Pero el verano trae consigo, y no hay forma de evitarlo, un ritual con siglos de historia del que sólo pueden escapar los potentados y quienes han conseguido un envidiable status de posibles, esos seres privilegiados que perdemos de vista durante el estío y que reaparecen, felices de la vida, cuando el territorio vuelve a emitirles señales de habitabilidad normalizada.

Se cumplen inexorablemente las maldiciones, perdón, quiero decir tradiciones, y es cuando en las noches de luna resplandeciente surgen ruidosas las ferias asfixiantes y polvorientas, que tienen como misión extenuar al personal proporcionándole la sensación de haberse divertido hasta el agotamiento: en la cansina feria nocturna y en la escandalosa feria de día. Al contrario que los ricos, que huyen despavoridos de las multitudinarias costumbres proletarias, los menos adinerados, que son inmensa mayoría, han llegado al extremo de pedir préstamos bancarios para vivir a tope la juerga anual ininterrumpida durante siete noches… con sus correspondientes días.

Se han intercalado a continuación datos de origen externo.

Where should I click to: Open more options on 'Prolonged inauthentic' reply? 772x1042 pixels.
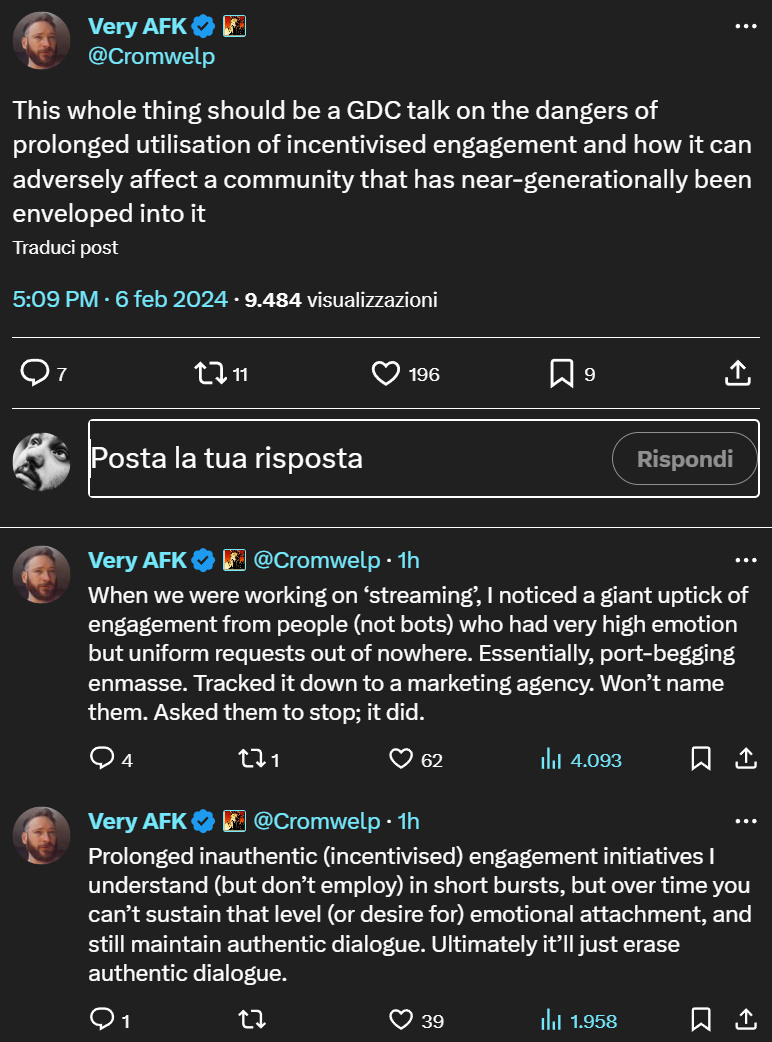(x=746, y=821)
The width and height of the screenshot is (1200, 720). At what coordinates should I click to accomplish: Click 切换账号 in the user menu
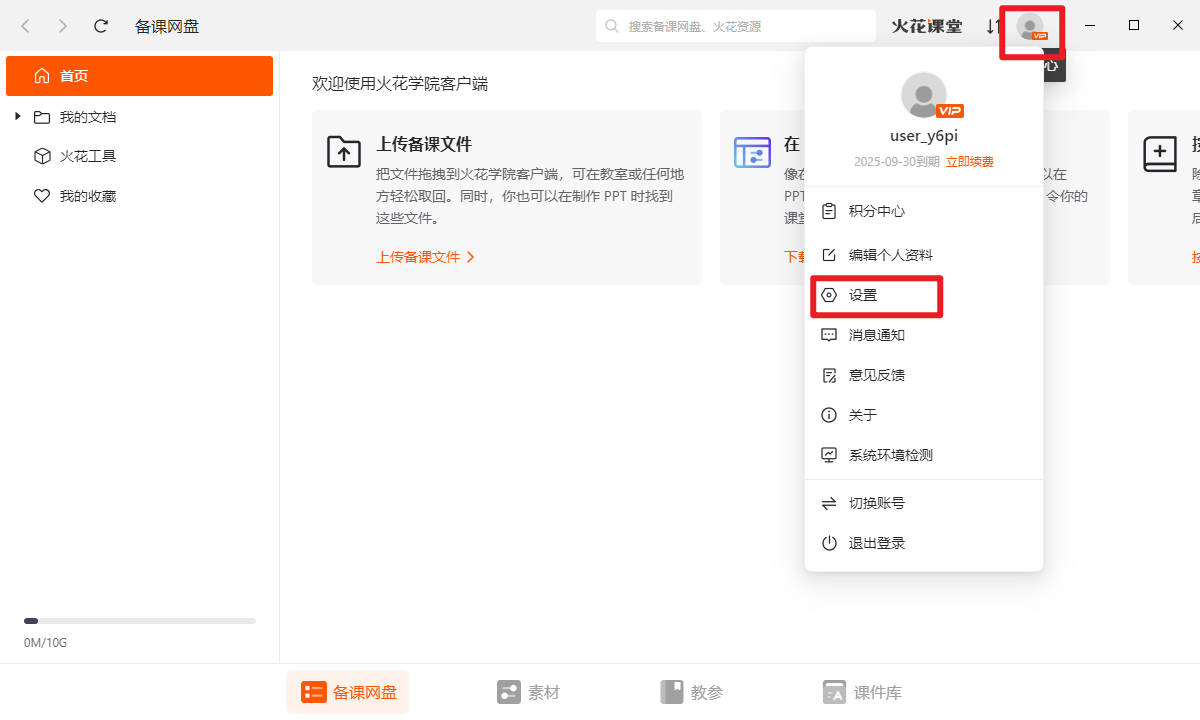tap(876, 503)
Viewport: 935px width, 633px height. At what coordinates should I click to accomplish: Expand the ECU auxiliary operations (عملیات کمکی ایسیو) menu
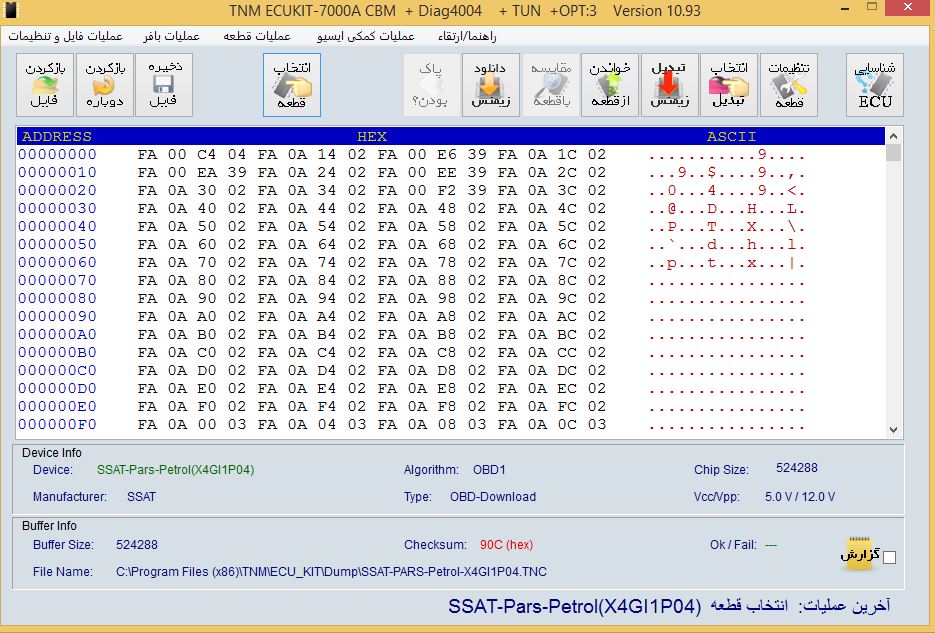tap(351, 36)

En verano hay también cursos universitarios –en los que se dicen cosas que debieron revelarse en el curso del invierno–, y hay canciones de verano, todas iguales, y campamentos infantiles liberadores de madres agobiadas, y bibliotecas y museos abiertos de par en par para que nadie los visite. Y pantagruélicas comilonas de pescaitos y mariscos a la vera de las natas flotantes. En verano hay permisividad para el engorde, la despreocupación, la relajación en el vestir, la ausencia de reglas de urbanidad, pero, sobre todos los males, en verano no solo no se prohibe sino que incluso se fomenta el martirio chino de los ruidos callejeros. Desde las instancias oficiales se fomentan los decibelios, se promocionan las actividades más molestas, los altavoces más potentes. Las motos abren sus escapes y los moteros merdellones revientan nuestros tímpanos, mientras los policías municipales, si es que hay alguno a mano, miran sin disimulo para otro lado…

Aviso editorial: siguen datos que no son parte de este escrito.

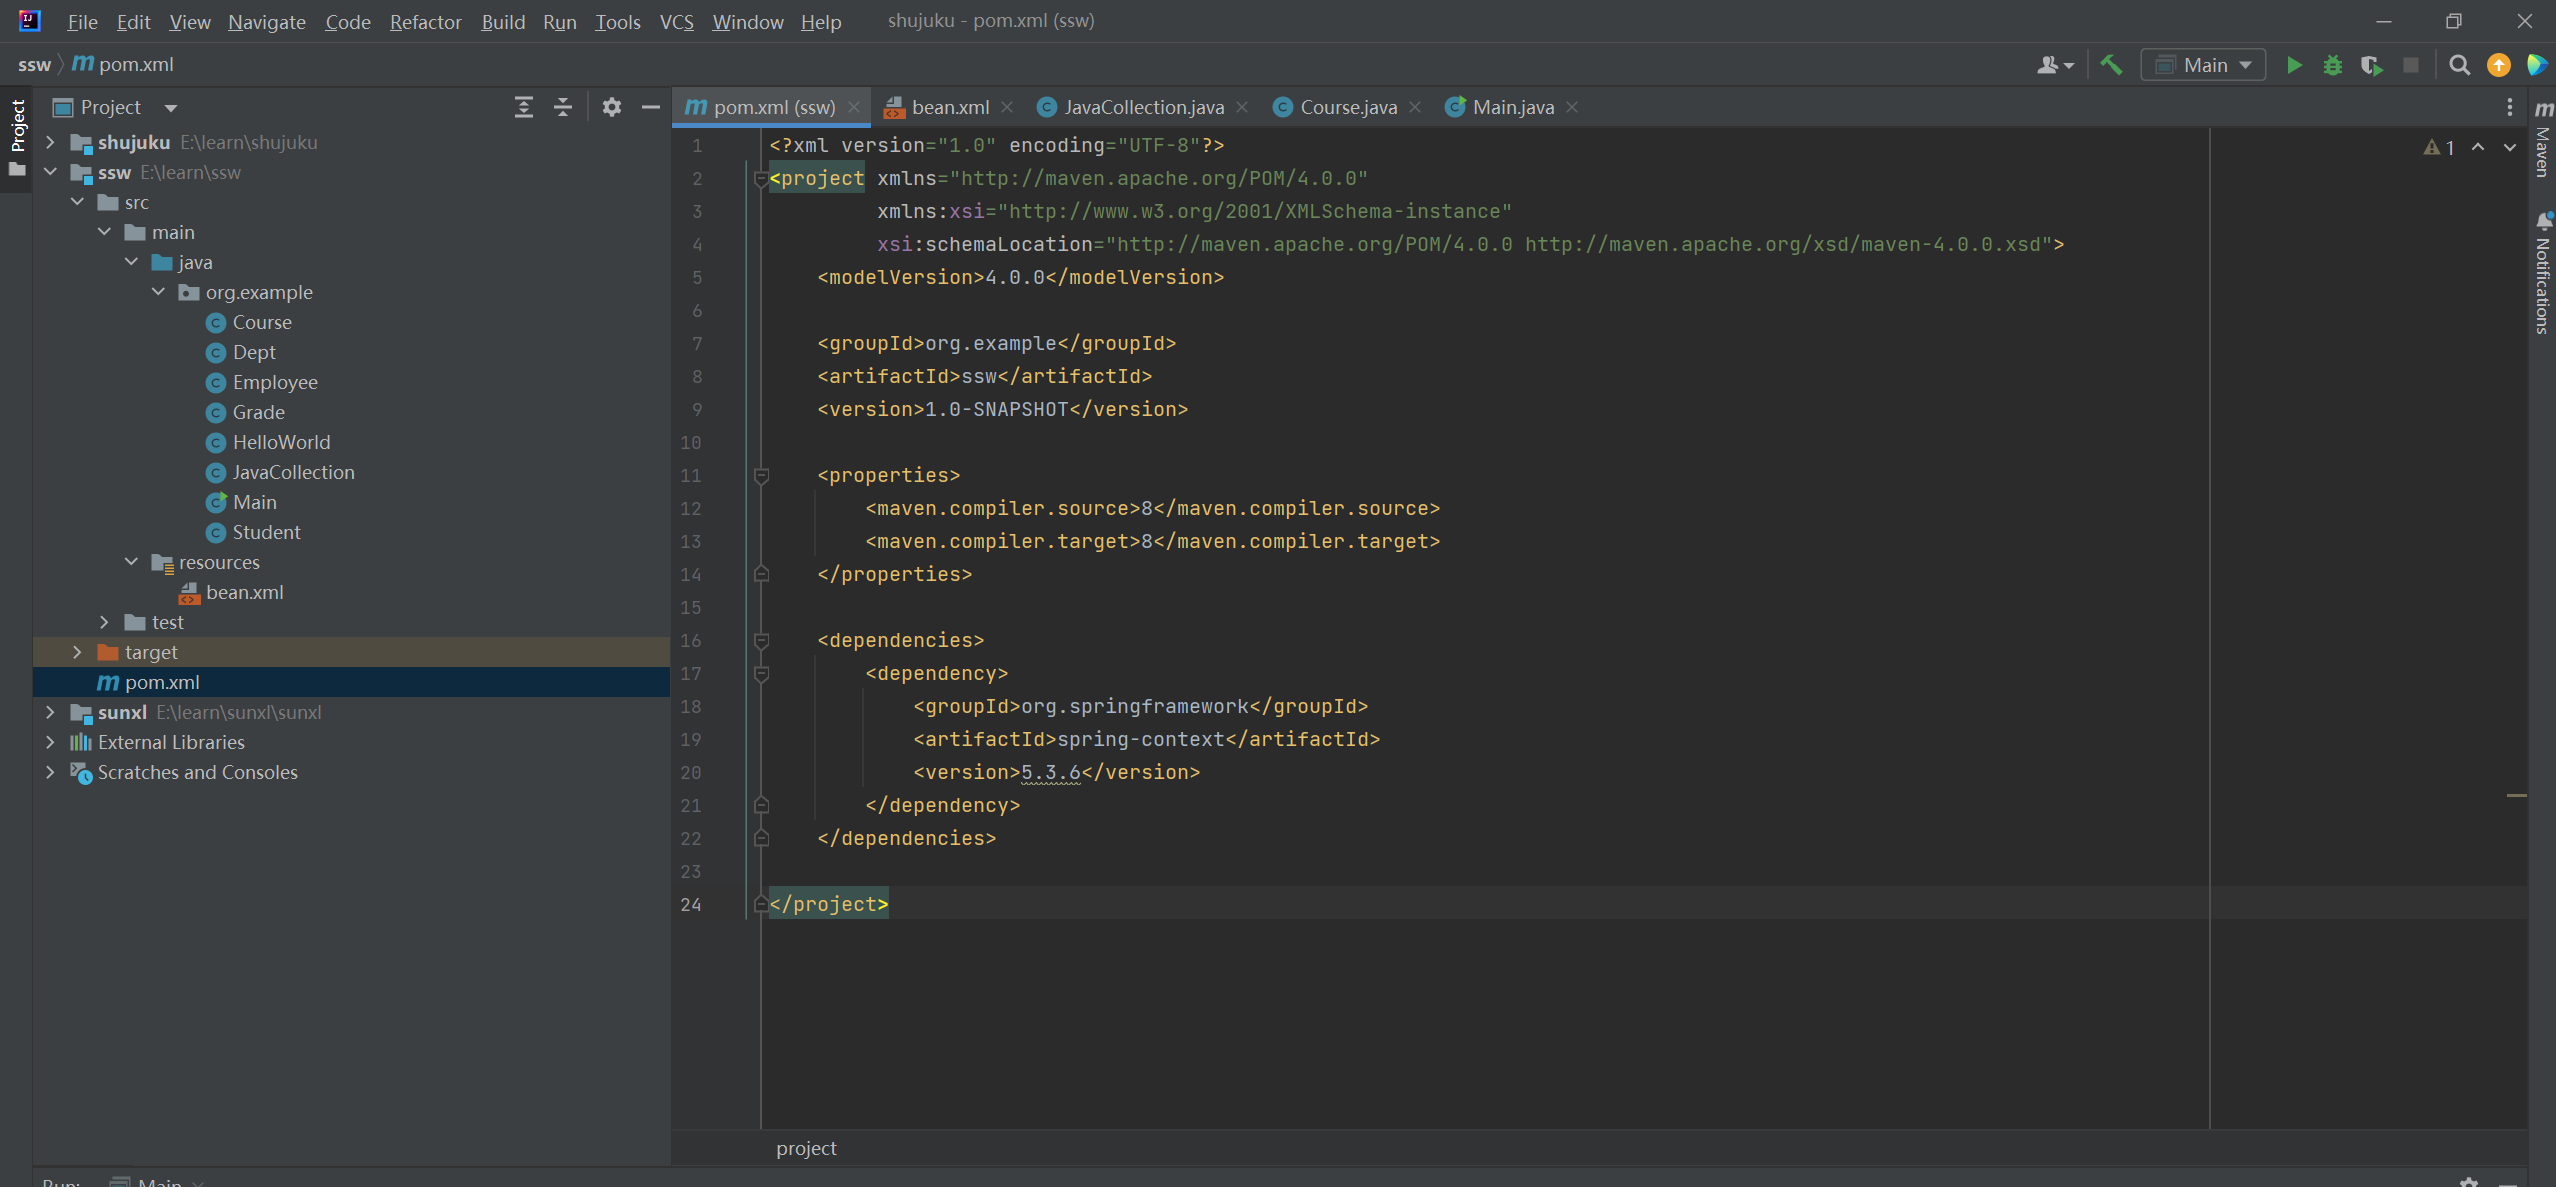Viewport: 2556px width, 1187px height.
Task: Expand the target folder
Action: [78, 652]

A cierta gente le da en verano por ponerse a escribir. ¡Hay que ver! Si echan un vistazo a «Twitter», verán que es mentira, en la mayoría de los casos, que se escriba sintetizadamente con sólo 140 caracteres. Mentira cochina. Son 140 caracteres, sí, pero multiplicados por mil «twist» diarios. Y además, son los mismos siempre los que llenan el panel. Por eso pienso que, salvando a quienes nacieron para narrar (que tanta envidia sana, y de la otra, nos dan) los restantes seres humanos deberíamos leer mucho más y escribir mucho menos. Pero mucho menos.

Fernán Gómez escribió que las bicicletas son para el verano. Con permiso de tan ilustre, colérico y añorado personaje, yo me atrevo a añadir que también los relatos son para el verano, acordándome como estoy de Arturito Torremocha, bendición literaria que cada agosto nos visita en estas mismas páginas (no siempre todo lo puntual que quisiéramos) para refrescarnos y amenizarnos los neblinosos y tórridos días agosteños.

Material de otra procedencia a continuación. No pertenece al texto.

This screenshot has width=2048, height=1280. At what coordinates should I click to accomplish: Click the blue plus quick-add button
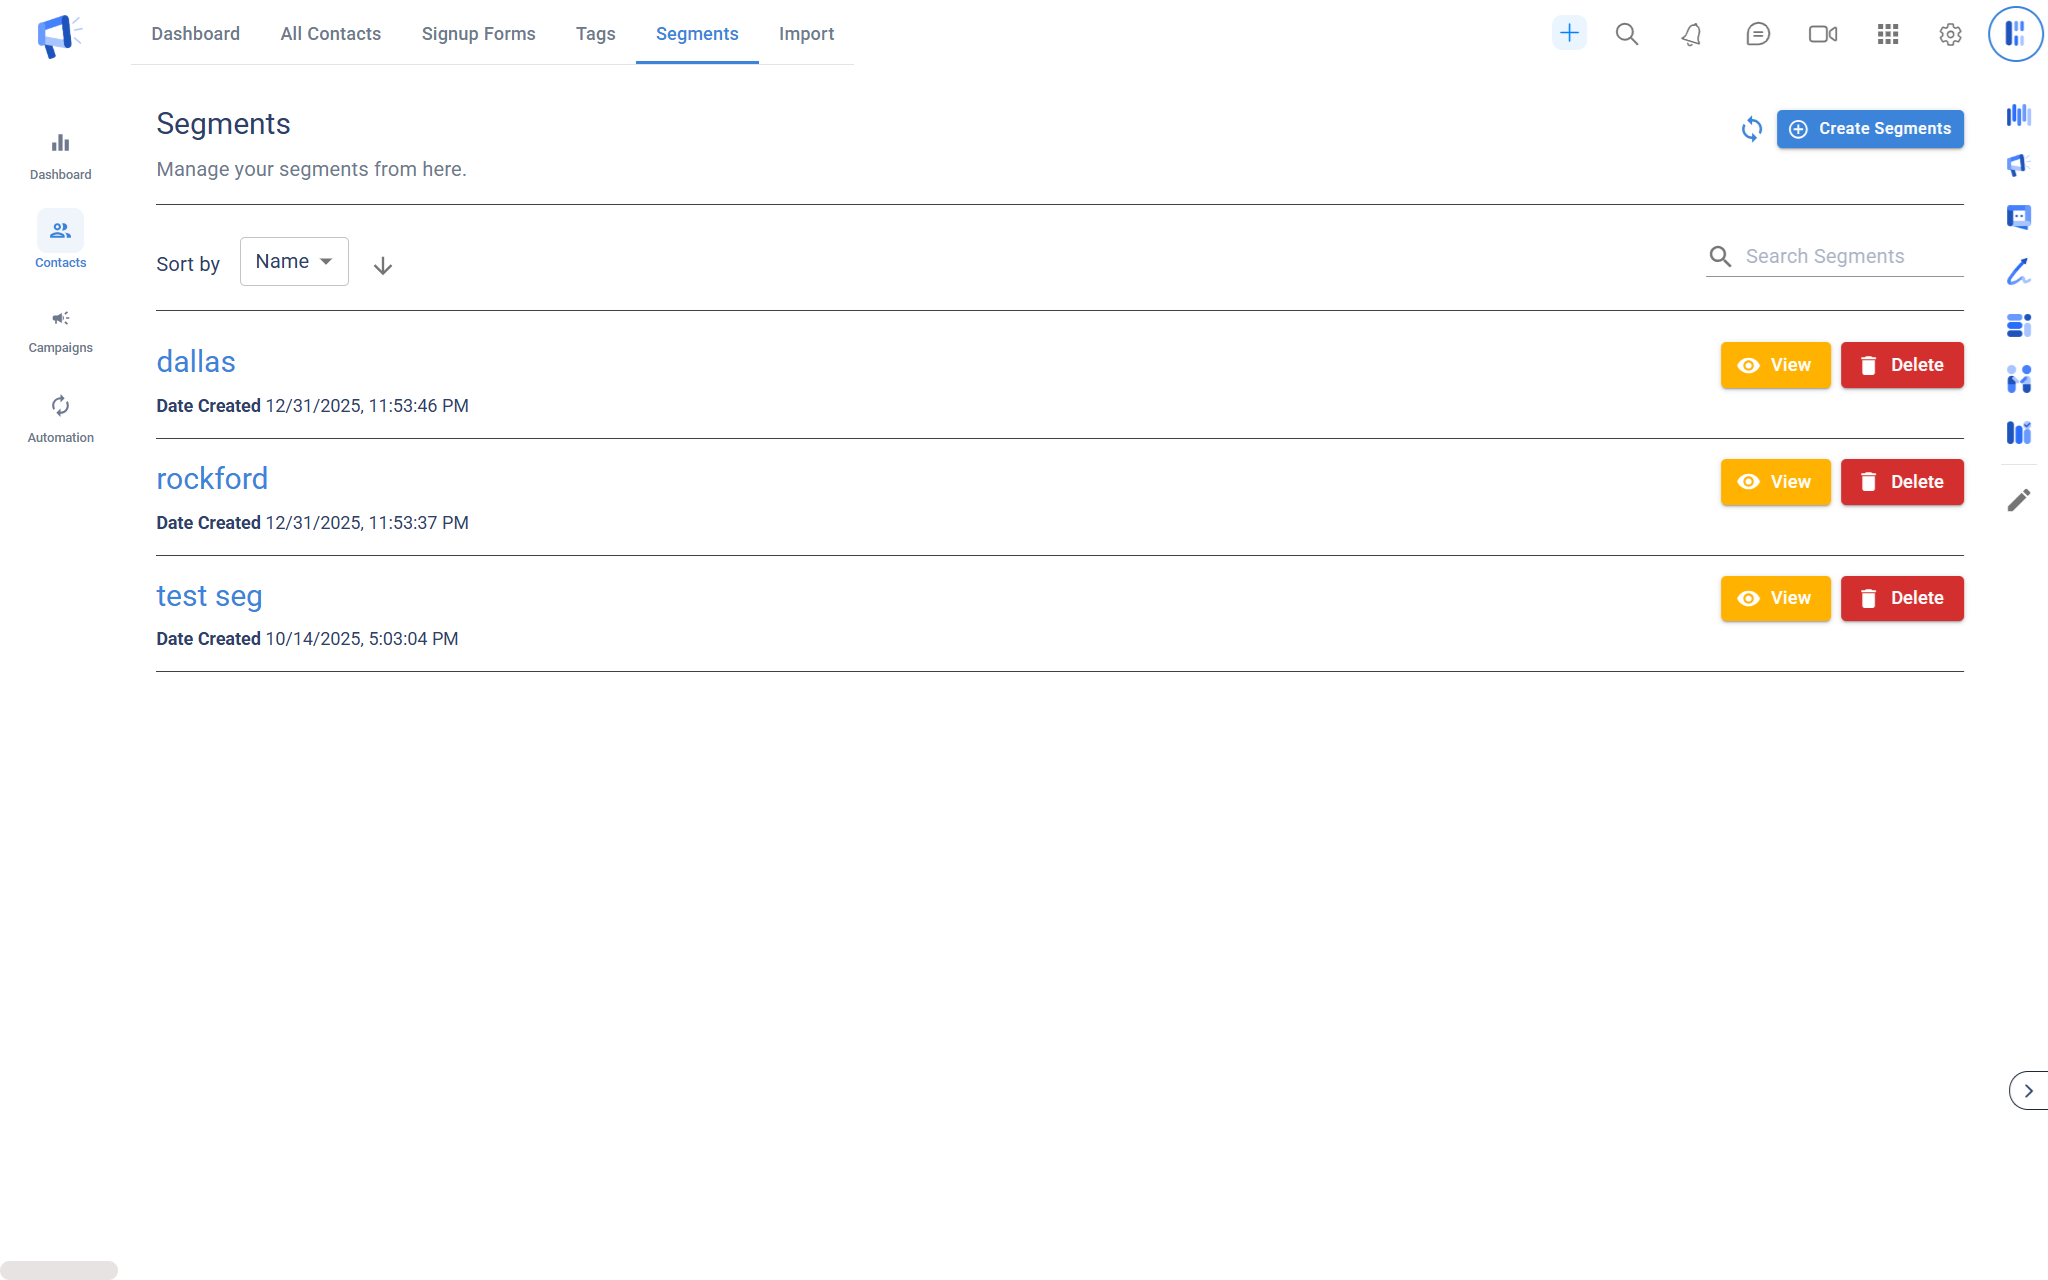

Cada verano siento el deseo, ya casi una agradable obligación, de cubrir el espacio de al menos un artículo de esta sección sin decir absolutamente nada que merezca la pena. En mí no resulta difícil. Es una forma como otra cualquiera de identificarme, de solidarizarme, con los valores del verano, que, como todo el mundo sabe, son la lasitud, la apatía, la pereza, el abandono, la desgana, el desinterés, la indolencia. Y la vagancia.

Pues les digo que algunas veces lo consigo. Con la ayuda, claro, de este mardito terrá…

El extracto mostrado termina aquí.